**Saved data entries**

★ ★ ★ ★

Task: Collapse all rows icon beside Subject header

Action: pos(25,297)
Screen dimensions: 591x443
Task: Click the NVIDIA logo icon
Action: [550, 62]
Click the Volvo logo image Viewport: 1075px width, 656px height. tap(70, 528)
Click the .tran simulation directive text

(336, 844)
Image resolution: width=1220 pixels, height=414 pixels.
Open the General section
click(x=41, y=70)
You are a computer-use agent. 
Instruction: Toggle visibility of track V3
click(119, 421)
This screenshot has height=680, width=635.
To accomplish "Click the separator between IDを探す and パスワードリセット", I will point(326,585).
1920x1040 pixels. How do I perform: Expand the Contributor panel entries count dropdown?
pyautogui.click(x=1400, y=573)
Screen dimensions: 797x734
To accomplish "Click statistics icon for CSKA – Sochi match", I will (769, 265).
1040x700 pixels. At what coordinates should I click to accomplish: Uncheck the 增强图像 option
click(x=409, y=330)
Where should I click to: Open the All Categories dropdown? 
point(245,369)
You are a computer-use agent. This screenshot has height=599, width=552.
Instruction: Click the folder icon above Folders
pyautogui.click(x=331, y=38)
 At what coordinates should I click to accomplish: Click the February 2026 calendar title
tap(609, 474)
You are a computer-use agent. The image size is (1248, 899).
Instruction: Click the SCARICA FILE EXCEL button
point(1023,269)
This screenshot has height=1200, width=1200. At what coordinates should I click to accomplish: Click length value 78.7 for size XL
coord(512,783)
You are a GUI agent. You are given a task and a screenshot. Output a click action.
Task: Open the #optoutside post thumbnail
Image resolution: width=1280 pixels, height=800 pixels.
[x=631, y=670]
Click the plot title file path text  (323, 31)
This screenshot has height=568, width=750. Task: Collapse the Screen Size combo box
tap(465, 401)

★ ★ ★ ★

In this exercise, repeat all entries exactly.

Task: Collapse all rows icon beside Subject header

Action: pos(25,297)
Screen dimensions: 591x443
Task: Click the NVIDIA logo icon
Action: [550, 62]
Click the Volvo logo image Viewport: 1075px width, 656px height. tap(70, 528)
Click the .tran simulation directive text

(336, 844)
Image resolution: width=1220 pixels, height=414 pixels.
Open the General section
click(x=41, y=70)
You are a computer-use agent. 
Instruction: Toggle visibility of track V3
click(119, 421)
This screenshot has height=680, width=635.
To accomplish "Click the separator between IDを探す and パスワードリセット", I will point(326,585).
1920x1040 pixels. How do I perform: Expand the Contributor panel entries count dropdown?
pyautogui.click(x=1400, y=573)
Screen dimensions: 797x734
To accomplish "Click statistics icon for CSKA – Sochi match", I will (769, 265).
1040x700 pixels. At what coordinates should I click to accomplish: Uncheck the 增强图像 option
click(x=409, y=330)
Where should I click to: Open the All Categories dropdown? 
point(245,369)
You are a computer-use agent. This screenshot has height=599, width=552.
Instruction: Click the folder icon above Folders
pyautogui.click(x=331, y=38)
 At what coordinates should I click to accomplish: Click the February 2026 calendar title
tap(609, 474)
You are a computer-use agent. The image size is (1248, 899).
Instruction: Click the SCARICA FILE EXCEL button
point(1023,269)
This screenshot has height=1200, width=1200. At what coordinates should I click to accomplish: Click length value 78.7 for size XL
coord(512,783)
You are a GUI agent. You are given a task and a screenshot. Output a click action.
Task: Open the #optoutside post thumbnail
Image resolution: width=1280 pixels, height=800 pixels.
[x=631, y=670]
Click the plot title file path text  (323, 31)
This screenshot has height=568, width=750. Task: Collapse the Screen Size combo box
tap(465, 401)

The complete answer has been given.